The loves of Moeller’s life now are many. There’s his family, with nine children scattered around the country. There’s his music, and he has enough instruments in his Tacoma home to start a band.

And there are his murals, which appear up and down Sixth Avenue, on store fronts, side-yard cement walls, alleyways and inside the occasional tavern.

Ah, but not to worry.

“I quit drinking 30 years ago, and I don’t miss it,” Moeller said. “Friends told me I was out on my feet, and I couldn’t believe what they said I’d do. That was it. I quit.”

Over the decades, he’ll tell you, he was a professional musician, an entertainer, worked in a machine shop, was a commercial illustrator, painted billboards in Wisconsin and murals in Montana.

And not just Montana.

“I painted my first mural in Santa Maria, California. It was a big rock, a big tree, and was inspired by Paul Detlefsen, a great artist,” Moeller said. “I painted it inside a little bar where I was playing music by night.”

He reckons to have left murals behind him in Iowa, Wisconsin, Utah, Montana, Idaho and California. For the last decade or so, he’s lived in Tacoma and walked Sixth Avenue daily.

“We’ve been here nine years and seen Axel produce some beautiful artwork without charging a cent, covering up graffiti,” said Lisa O’Day, co-owner of the Aloha Oasis shop on Sixth. “He’s done it without acknowledgement.

“He’ll paint a car, a garage door, anything. Axel has a heart of gold. He’s quite a character.”

That he is. The stories sometimes come more quickly than the paintings.

“As a musician, I knew Jimmy Dean, Buck Owens, Ferlin Husky and lots of folks from the Grand Ol’ Opry,” he said. “What did I play? Everything. I still have a piano, two fiddles, a trumpet, a saxophone, a clarinet and a couple guitars. I play all the time at home. I love music.”

His income is spotty.

“My social insecurity – that’s what I call it – is about $7,000 a year,” he said. “When I paint, I don’t ask for payment. Some people give me a little. Some people bring me coffee while I’m out here. I just can’t stand seeing the graffiti.

“It’s like a plague of locusts. Merchants are having a tough enough time staying in business, and graffiti reduces their real estate value.”

Graffiti taggers seem to avoid spraying their art over Moeller’s.

“I’ve been fortunate that the graffiti artists have left my work alone. It’s another style, but they seem to respect it,” he said.

The city respects his work, too.

“What we define as graffiti is unauthorized painting, so if he’s getting permission from those who own the businesses, he’s avoided that problem,” said Lisa Wojtanowicz, Tacoma’s manager of community services.

“I think it’s great. We work to get artists to do murals over graffiti,” she added. “What he’s doing is wonderful.”

An all-purpose artist, Moeller does more than paint.

“I tune pianos, too. For children and churches, I do it for nothing,” he said. “and sometimes I’ll play a little concert for them.”
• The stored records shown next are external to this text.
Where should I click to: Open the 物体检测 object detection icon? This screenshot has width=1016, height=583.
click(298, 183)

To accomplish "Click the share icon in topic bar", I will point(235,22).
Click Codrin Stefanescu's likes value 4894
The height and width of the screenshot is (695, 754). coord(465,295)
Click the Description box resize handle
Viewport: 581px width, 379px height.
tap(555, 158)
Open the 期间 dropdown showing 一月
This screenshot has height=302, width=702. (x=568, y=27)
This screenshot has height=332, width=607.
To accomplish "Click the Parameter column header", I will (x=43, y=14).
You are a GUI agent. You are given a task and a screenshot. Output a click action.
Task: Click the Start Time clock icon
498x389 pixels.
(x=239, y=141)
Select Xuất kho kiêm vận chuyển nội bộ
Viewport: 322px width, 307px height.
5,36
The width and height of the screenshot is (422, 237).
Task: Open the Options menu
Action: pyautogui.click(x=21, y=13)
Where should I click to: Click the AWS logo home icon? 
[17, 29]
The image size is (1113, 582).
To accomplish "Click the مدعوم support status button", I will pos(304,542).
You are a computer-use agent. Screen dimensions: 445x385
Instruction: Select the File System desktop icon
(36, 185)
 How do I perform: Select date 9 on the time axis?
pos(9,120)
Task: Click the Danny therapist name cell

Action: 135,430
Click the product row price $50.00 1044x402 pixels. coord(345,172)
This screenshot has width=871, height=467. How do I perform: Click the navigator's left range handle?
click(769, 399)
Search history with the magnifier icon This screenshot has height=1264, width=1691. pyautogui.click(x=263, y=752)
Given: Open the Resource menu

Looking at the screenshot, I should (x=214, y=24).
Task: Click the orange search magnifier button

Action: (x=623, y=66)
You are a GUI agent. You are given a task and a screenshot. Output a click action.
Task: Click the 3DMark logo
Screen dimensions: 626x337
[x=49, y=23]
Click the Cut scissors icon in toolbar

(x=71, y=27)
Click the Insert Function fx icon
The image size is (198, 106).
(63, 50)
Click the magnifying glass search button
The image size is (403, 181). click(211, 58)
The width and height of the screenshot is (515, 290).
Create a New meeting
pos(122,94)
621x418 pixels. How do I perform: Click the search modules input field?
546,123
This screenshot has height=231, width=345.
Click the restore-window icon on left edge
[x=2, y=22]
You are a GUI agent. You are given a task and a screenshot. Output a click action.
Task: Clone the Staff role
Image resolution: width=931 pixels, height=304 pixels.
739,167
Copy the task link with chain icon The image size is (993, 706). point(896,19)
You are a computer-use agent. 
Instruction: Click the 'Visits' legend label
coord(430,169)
He doesn’t often need a question to start a story, but when he gets them, the answers don’t always reproduce well. He’s missing the tip of his left thumb, for instance. What happened?

“I lost it in 1936,” he said.

The explanation that followed involved being in a tree, being struck by a pipe, holding his thumb together while a friend rode him to the hospital on a bicycle. It’s quite a story, and some of it may be true.

If you ask, Moeller will give you a lesson in mural painting.

“You get a can of paint and close your eyes. You make a couple of strokes and open your eyes, and decide ‘This could be this, this could be that …’ and go from there,” he said. “I start with the sky and just keep moving. I use every lazy trick in the book, I break rules.”

At 86, he has no intention of stopping his painting.

“I’ve got to work – I’m no longer handsome,” he said, and winked.